#### [練習問題]
a – 提示文から、「本件は控訴人の昭和三七年九月二一日付書面による控訴の取下により終了した。」から「解任の効力は発生していない。」までのすべてを一字も変えずに引用せよ。
b – 提示文によると、昭和三七年九月二一日付の控訴取下書を提出したのは誰か。
c – 提示文に氏名が記されている人物をすべて挙げよ。

#### [提示文]
========================
本件は控訴人の昭和三七年九月二一日付書面による控訴の取下により終了した。

控訴人の昭和三七年一〇月二六日付書面をもつてした控訴人の口頭弁論期日指定申立後の訴訟費用は控訴人の負担とする。

事実

控訴代理人は、本件控訴事件につき控訴会社代表者常田治平(以下単に常田という)本人より昭和三七年九月二一日付で本件控訴取下書が提出され、同日訴訟代理人弁護士土田吉清、同十川寛之助に対する解任届が提出されたが、右解任届及控訴取下書は左記の事由により無効であり、本件はなお当庁に繋属しているので口頭弁論期日の指定申立に及んだ。すなわち、

一、本件につき本人より提出された右訴訟代理人解任届はその代理人に対する解任(委任解除)の通知なくしてなされたものであるから未だ解任の効力は発生していない。
========================
#### [収集資料]
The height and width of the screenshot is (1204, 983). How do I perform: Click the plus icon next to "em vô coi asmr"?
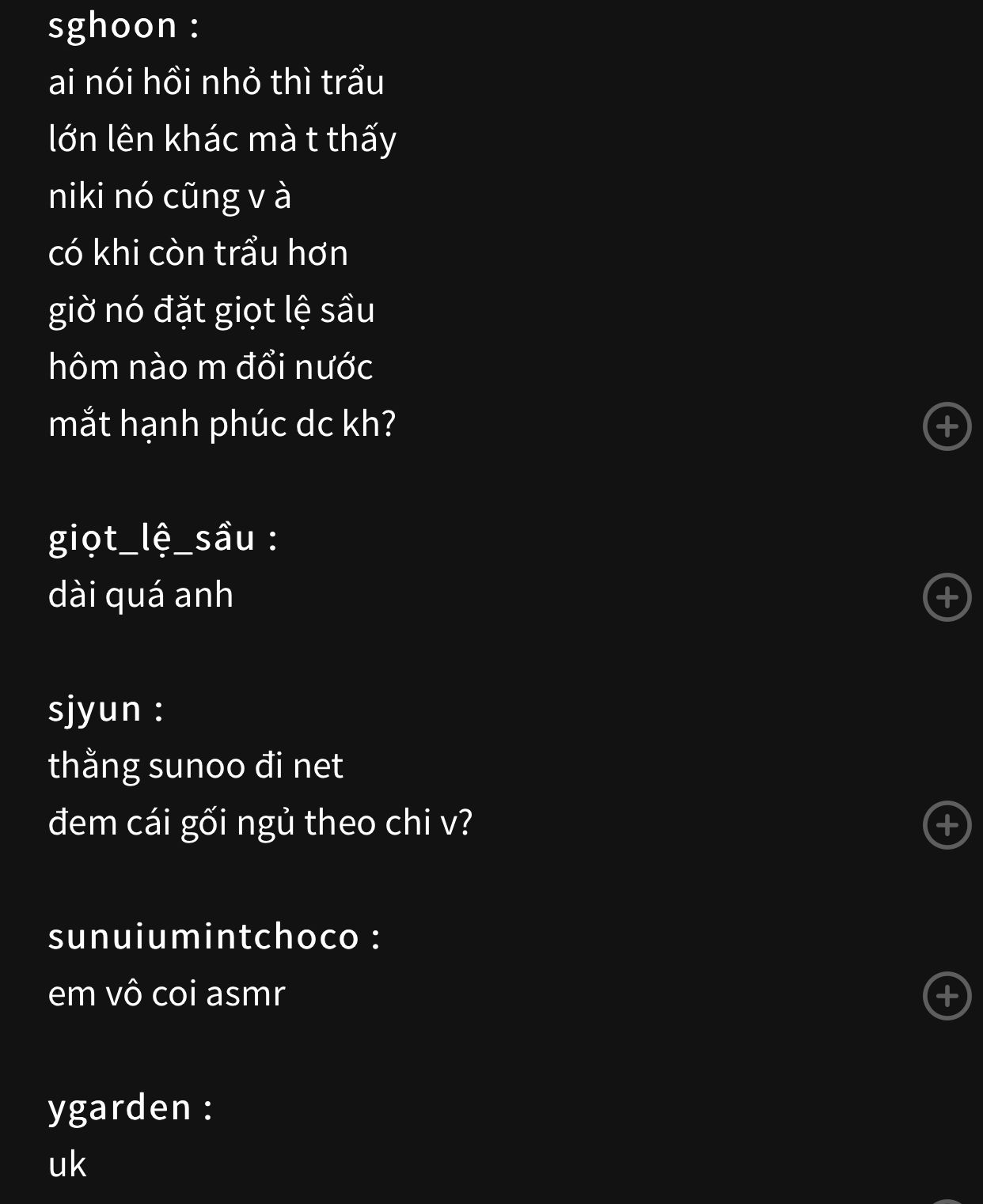[x=947, y=996]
========================
#### [解答]
a –
本件は控訴人の昭和三七年九月二一日付書面による控訴の取下により終了した。

控訴人の昭和三七年一〇月二六日付書面をもつてした控訴人の口頭弁論期日指定申立後の訴訟費用は控訴人の負担とする。

事実

控訴代理人は、本件控訴事件につき控訴会社代表者常田治平(以下単に常田という)本人より昭和三七年九月二一日付で本件控訴取下書が提出され、同日訴訟代理人弁護士土田吉清、同十川寛之助に対する解任届が提出されたが、右解任届及控訴取下書は左記の事由により無効であり、本件はなお当庁に繋属しているので口頭弁論期日の指定申立に及んだ。すなわち、

一、本件につき本人より提出された右訴訟代理人解任届はその代理人に対する解任(委任解除)の通知なくしてなされたものであるから未だ解任の効力は発生していない。

b – 控訴会社代表者の常田治平本人である。

c – 常田治平、土田吉清、十川寛之助